[EXCERPTED RECORDS]
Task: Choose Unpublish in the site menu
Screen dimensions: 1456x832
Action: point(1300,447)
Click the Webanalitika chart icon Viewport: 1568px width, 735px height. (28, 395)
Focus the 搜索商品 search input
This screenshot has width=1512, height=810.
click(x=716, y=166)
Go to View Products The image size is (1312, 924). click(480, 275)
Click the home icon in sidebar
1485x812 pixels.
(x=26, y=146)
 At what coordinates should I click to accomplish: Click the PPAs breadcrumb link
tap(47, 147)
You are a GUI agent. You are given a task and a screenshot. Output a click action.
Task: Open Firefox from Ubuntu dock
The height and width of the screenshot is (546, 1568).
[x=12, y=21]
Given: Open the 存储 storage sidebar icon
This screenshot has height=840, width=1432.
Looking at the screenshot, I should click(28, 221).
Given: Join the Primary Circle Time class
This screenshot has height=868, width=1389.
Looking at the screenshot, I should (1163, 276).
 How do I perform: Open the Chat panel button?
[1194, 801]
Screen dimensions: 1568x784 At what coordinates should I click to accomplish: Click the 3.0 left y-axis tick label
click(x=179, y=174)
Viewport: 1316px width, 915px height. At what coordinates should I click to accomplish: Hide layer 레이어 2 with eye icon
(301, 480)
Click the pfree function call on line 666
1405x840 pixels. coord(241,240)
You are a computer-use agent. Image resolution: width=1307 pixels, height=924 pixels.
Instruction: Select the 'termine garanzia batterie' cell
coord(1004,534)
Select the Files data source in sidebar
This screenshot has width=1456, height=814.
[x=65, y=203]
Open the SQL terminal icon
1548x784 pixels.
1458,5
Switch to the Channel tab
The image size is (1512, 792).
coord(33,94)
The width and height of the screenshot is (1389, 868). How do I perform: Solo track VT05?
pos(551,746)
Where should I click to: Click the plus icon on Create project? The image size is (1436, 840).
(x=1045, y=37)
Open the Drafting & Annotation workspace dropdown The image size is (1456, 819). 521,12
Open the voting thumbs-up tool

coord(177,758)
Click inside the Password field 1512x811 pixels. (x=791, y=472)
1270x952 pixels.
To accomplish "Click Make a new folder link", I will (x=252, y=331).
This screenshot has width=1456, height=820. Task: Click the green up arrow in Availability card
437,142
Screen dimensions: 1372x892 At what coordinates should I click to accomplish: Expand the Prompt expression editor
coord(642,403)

[ACTIVITY] Nothing in the data may change. Give it again in full.

[RESPONSE AREA]
Task: Choose Unpublish in the site menu
Screen dimensions: 1456x832
Action: point(1300,447)
Click the Webanalitika chart icon Viewport: 1568px width, 735px height. (28, 395)
Focus the 搜索商品 search input
This screenshot has width=1512, height=810.
click(x=716, y=166)
Go to View Products The image size is (1312, 924). click(480, 275)
Click the home icon in sidebar
1485x812 pixels.
(x=26, y=146)
 At what coordinates should I click to accomplish: Click the PPAs breadcrumb link
tap(47, 147)
You are a GUI agent. You are given a task and a screenshot. Output a click action.
Task: Open Firefox from Ubuntu dock
The height and width of the screenshot is (546, 1568).
[x=12, y=21]
Given: Open the 存储 storage sidebar icon
This screenshot has height=840, width=1432.
Looking at the screenshot, I should click(28, 221).
Given: Join the Primary Circle Time class
This screenshot has height=868, width=1389.
Looking at the screenshot, I should (1163, 276).
 How do I perform: Open the Chat panel button?
[1194, 801]
Screen dimensions: 1568x784 At what coordinates should I click to accomplish: Click the 3.0 left y-axis tick label
click(x=179, y=174)
Viewport: 1316px width, 915px height. At what coordinates should I click to accomplish: Hide layer 레이어 2 with eye icon
(301, 480)
Click the pfree function call on line 666
1405x840 pixels. coord(241,240)
You are a computer-use agent. Image resolution: width=1307 pixels, height=924 pixels.
Instruction: Select the 'termine garanzia batterie' cell
coord(1004,534)
Select the Files data source in sidebar
This screenshot has width=1456, height=814.
[x=65, y=203]
Open the SQL terminal icon
1548x784 pixels.
1458,5
Switch to the Channel tab
The image size is (1512, 792).
coord(33,94)
The width and height of the screenshot is (1389, 868). How do I perform: Solo track VT05?
pos(551,746)
Where should I click to: Click the plus icon on Create project? The image size is (1436, 840).
(x=1045, y=37)
Open the Drafting & Annotation workspace dropdown The image size is (1456, 819). 521,12
Open the voting thumbs-up tool

coord(177,758)
Click inside the Password field 1512x811 pixels. (x=791, y=472)
1270x952 pixels.
To accomplish "Click Make a new folder link", I will (x=252, y=331).
This screenshot has width=1456, height=820. Task: Click the green up arrow in Availability card
437,142
Screen dimensions: 1372x892 At what coordinates should I click to accomplish: Expand the Prompt expression editor
coord(642,403)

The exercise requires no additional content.